• DOCUMENT SECTION:
4. Study Area and Data Collection

Taking Beijing Fifth Ring Road as the research area, this paper constructs three transportation modes, including bus, subway, and taxi. There are 203 subway stations and 2698 bus stations. The area is divided into 482 grids by hexagonal grids with a length of 0.76 km. The following data are used: (1) bus and subway smart card data from 3 August to 9 August 2015, and its schedule data obtained through the mapbar website and Gaode map application; (2) openstreet map road network data; (3) actual detected data of road conditions; (4) Beijing POI data; and (5) population data in Beijing.

Monetary cost calculation: Considering the impact of distance on cost, we can use the monetary cost equation from the official website of Beijing. The monetary cost for taxi can be calculated by Equation (31) (http://fgw.beijing.gov.cn/bmcx/djcx/cxldj/202003/t20200331_1752789.htm, accessed on 1 August 2021). The monetary cost for bus and subway can be calculated by Equations (32) and (33) (http://fgw.beijing.gov.cn/bmcx/djcx/cxldj/202003/t20200331_1752788.htm, accessed on 1 August 2021). In this paper, we set the waiting time for taxi mode to 5 min and assume that taxis are available at the station.

$$c_{Taxi}=\left\{\begin{array}{c}13\\ Int\left[13+2.3\times \left(d_{Taxi}-3\right)\right]\\ Int\left[13+2.3\times \left(15-3\right)+2.3\times 150\%\times \left(d_{Taxi}-15\right)\right]\end{array}\begin{array}{c},\\ ,\\ ,\end{array} \begin{array}{c}0<d_{Taxi}\le 3\\ 3<d_{Taxi}\le 15\\ d_{Taxi}>15\end{array}\right.$$

(31)

$$c_{Bus}=\left\{\begin{array}{ccc}2& ,& 0<d_{Bus}\le 10\\ \mathrm{Int}\left[\frac{d_{Bus}-10}{5}\right]+2& ,& d_{Bus}>10\end{array} \right.$$

(32)

$$c_{Bus}=\left\{\begin{array}{ccc}2& ,& 0<d_{Bus}\le 10\\ \mathrm{Int}\left[\frac{d_{Bus}-10}{5}\right]+2& ,& d_{Bus}>10\end{array} \right.$$

(33)

• TO BE DONE:
- A) Summarize the section on the Beijing Fifth Ring Road study area in two sentences.
- B) According to the section on the Beijing Fifth Ring Road study area, why do the authors use the monetary cost equation from the official website of Beijing? Answer in one or two sentences.
- C) Write a continuation of the section on the Beijing Fifth Ring Road study area, beginning after its final equation.

• PROVIDED DATA:
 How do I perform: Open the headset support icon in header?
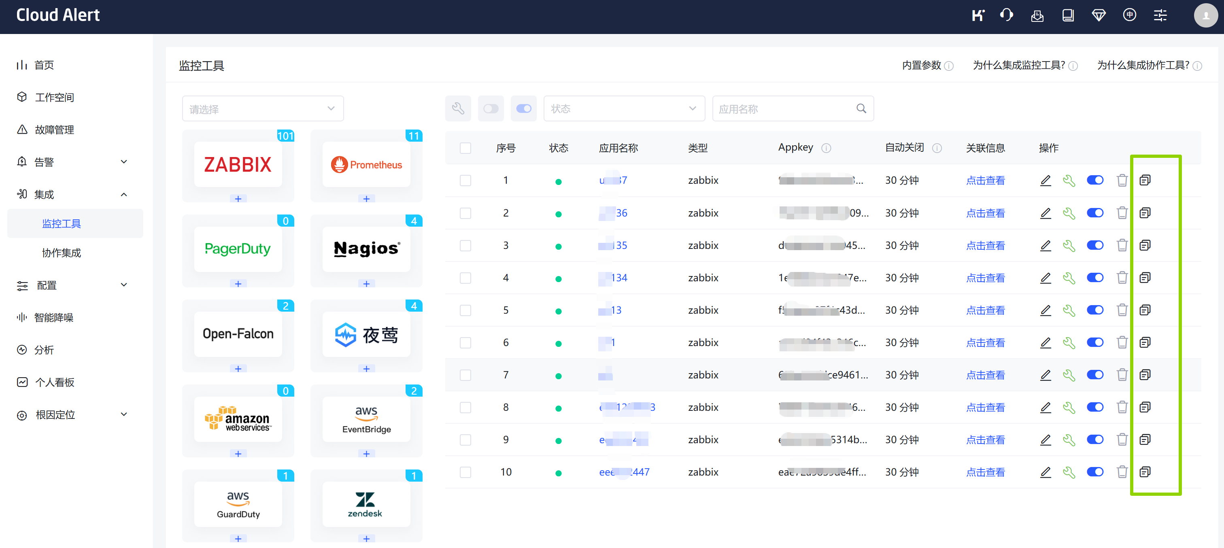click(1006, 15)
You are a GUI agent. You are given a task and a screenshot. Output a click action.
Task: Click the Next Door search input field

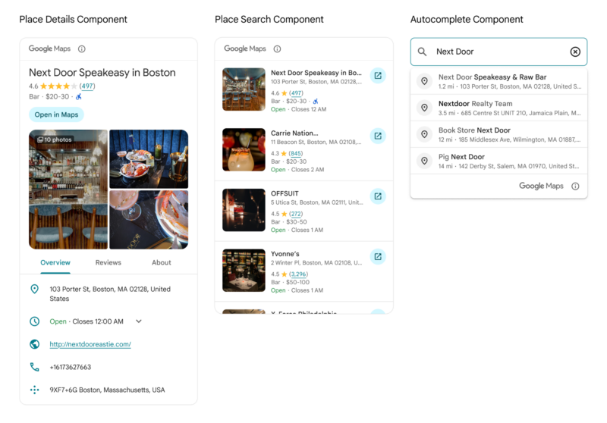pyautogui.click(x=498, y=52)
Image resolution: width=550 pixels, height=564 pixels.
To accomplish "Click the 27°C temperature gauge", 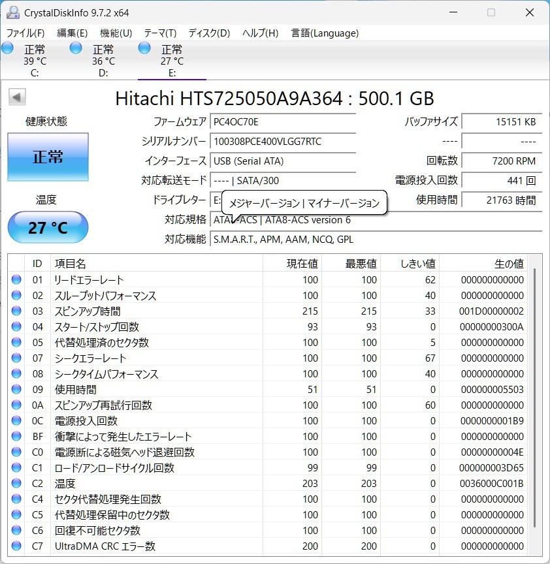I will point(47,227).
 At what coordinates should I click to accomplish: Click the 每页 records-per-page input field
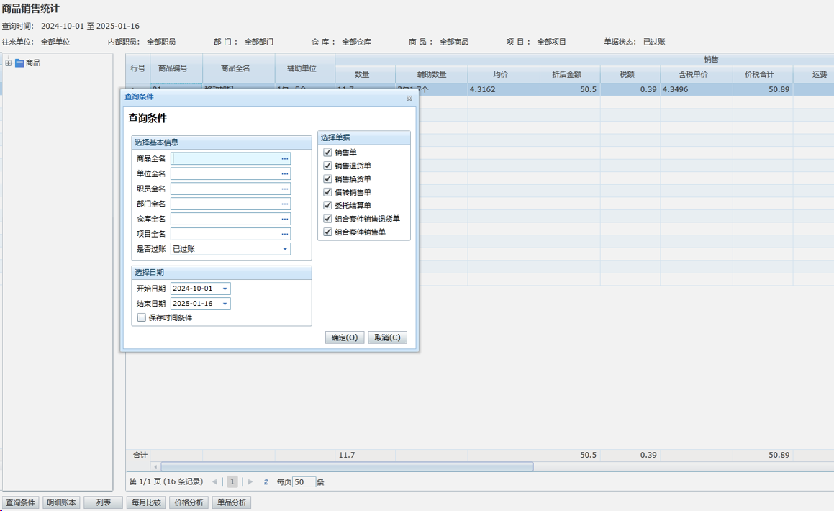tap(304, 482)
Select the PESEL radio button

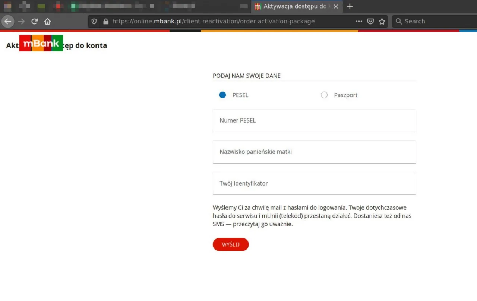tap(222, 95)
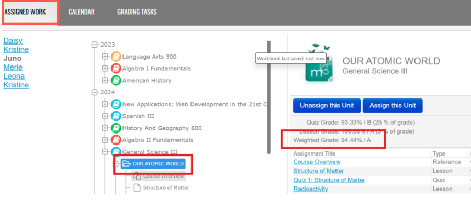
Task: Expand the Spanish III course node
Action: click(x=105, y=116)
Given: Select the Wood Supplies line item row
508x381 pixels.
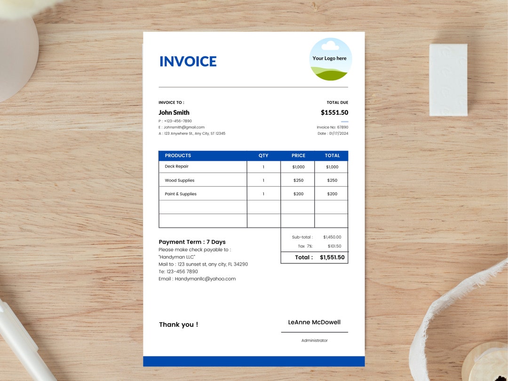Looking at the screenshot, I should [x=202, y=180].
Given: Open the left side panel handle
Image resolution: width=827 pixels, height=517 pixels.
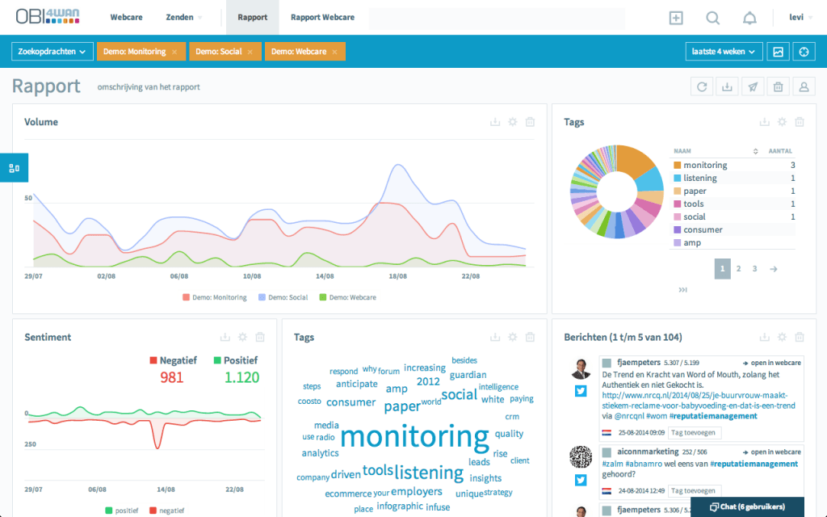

• ANSWERS BELOW:
- A) The study covers the area within Beijing's Fifth Ring Road and models bus, subway, and taxi travel across 203 subway stations and 2698 bus stations, with the area divided into 482 hexagonal grids of 0.76 km. It draws on bus and subway smart card and schedule data from 3 to 9 August 2015, road network, road-condition, POI, and population data, and it computes monetary costs with fare equations from Beijing's official website, setting a 5-minute taxi waiting time and assuming taxis are available at the station.

- B) They use it to account for the impact of distance on cost. The official equations set fares according to the distance traveled.

- C)
where $d_{Taxi}$, $d_{Bus}$ and $d_{Subway}$ are the one-time ride distance by taxi, bus, and subway, km, respectively. $c_{Taxi}$, $c_{Bus}$ and $c_{Subway}$ are the one-time ride monetary cost by taxi, bus, and subway, RMB, respectively.

5. Results

5.1. The Impedance Heterogeneity

We use the proposed method to evaluate under travel time uncertainty; we set $\alpha$ to 50% and 90%, the time to 3600 s and 7200 s, and the monetary cost to RMB 20 and RMB 100. The results are shown in Figure 8, in which Figure 8a–h show the accessibility results of Beijing Fifth Ring Road, and Figure 8i shows the chroma bar. By comparing the accessibility results of different reliability levels under the conditions of the same time and monetary cost, it can be seen that a higher reliability level leads to worse accessibility. By comparing the accessibility results of the same reliability with different levels of time and monetary cost conditions, higher monetary cost constraint leads to better accessibility, as shown in Figure 8a vs. Figure 8c, Figure 8b vs. Figure 8d, Figure 8e vs. Figure 8g, and Figure 8f vs. Figure 8h. Higher time constraint leads to better accessibility, as shown in Figure 8a vs. Figure 8e, Figure 8c vs. Figure 8f, Figure 8b vs. Figure 8f, and Figure 8d vs. Figure 8h. As can be seen, it is necessary to take into account the impact of multiple constraints, such as time and monetary costs, when assessing accessibility under travel time uncertainty. The impedance heterogeneity between different modes is significant, so it is biased to take time as the only impedance. In addition, regional accessibility is high in the central area, gradually decreasing toward the suburbs.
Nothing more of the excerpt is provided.